Approximately seven out of ten online retailers expect to generate even more sales in the future by selling goods or services abroad. The analysis of the market indicates that consumers in Germany tend to order from abroad when the price is lower, a better product is available or the selection is larger. Manufacturers also report a strong increase in demand from other countries in their web shops. McKinsey states that their international share of sales is growing 30 percent faster than that of retailers. “Cross-border online sales allow manufacturers to market their brand-name products directly to consumers around the world from just one production location, without having to rely on local intermediaries,” Netzer says.

In addition to the traditional parcel services market, the market for express deliveries is also profiting from cross-border e-commerce. McKinsey reports that more than 120 million international express deliveries – in other words, shipments with guaranteed delivery the next day – are internationally shipped to private individuals located overseas on an annual basis. The potential for growth is enormous. Not only large e-commerce players such as Amazon or Alibaba, but also smaller newcomers have multiplied their sales within just a few years.

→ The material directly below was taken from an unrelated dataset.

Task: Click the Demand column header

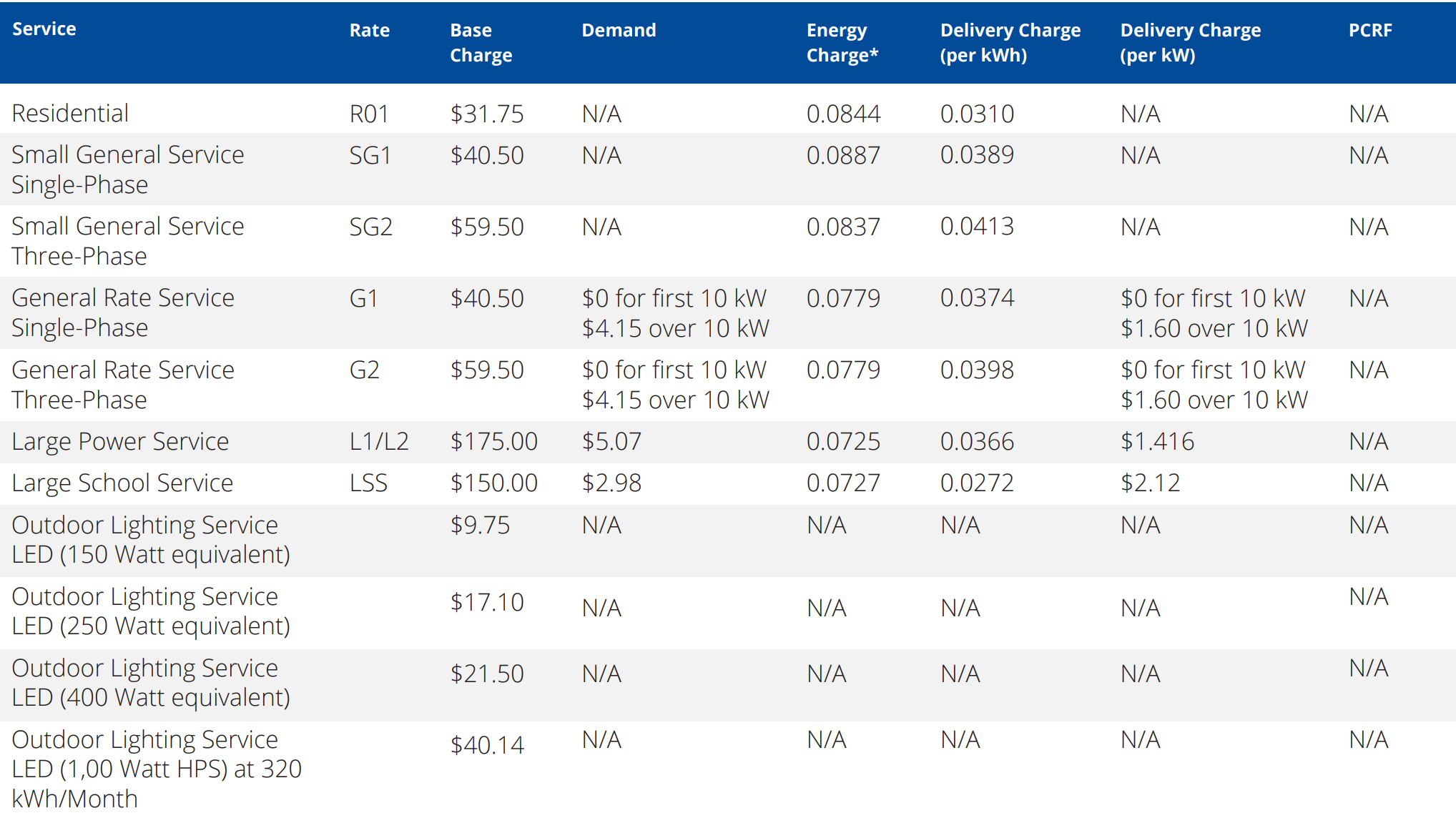Action: (618, 31)
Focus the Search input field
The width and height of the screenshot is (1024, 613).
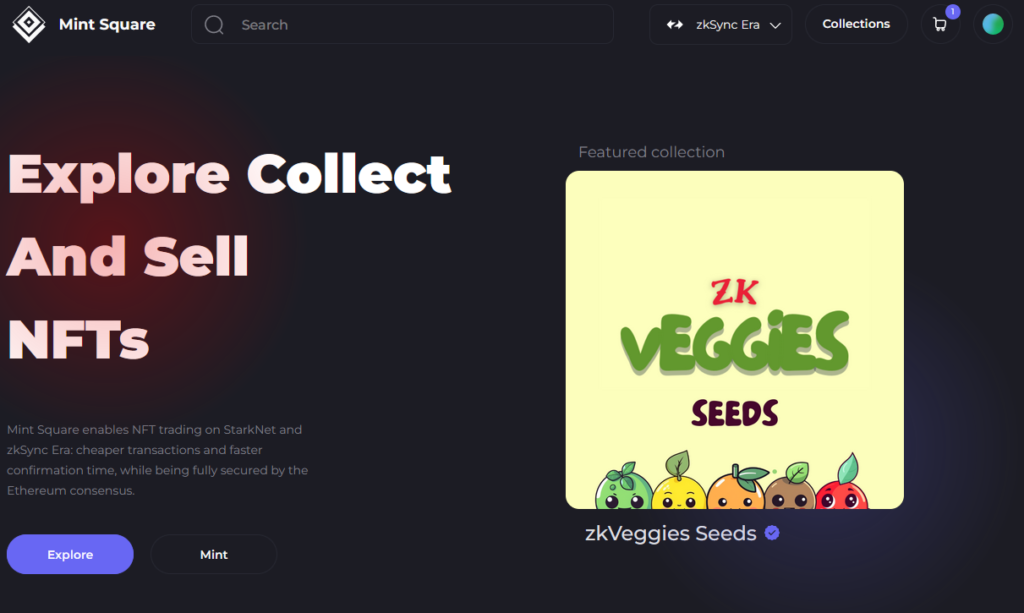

Rising demands on quality and service expectations

The shift from B2B to B2C is bringing massive market change, in addition, start-ups increasingly compete with large logistics companies. The consultants believe that express service providers must adapt shipment sizes, prices, sales and contracts to the new online retailers and manufacturers. “The e-commerce business requires express service providers to carry out a balancing act,” Netzer notes. “On the one hand, they must be able to deal with considerable price pressure compared to the traditional B2B business. On the other hand, the consumers are the ones driving the costs – especially with lower delivery coverage in rural areas, as well as increasing demands on quality and service expectations,” he continues. Today’s customers expect deliveries to be made within timeframes they can select, 24-hour customer service and easy return options.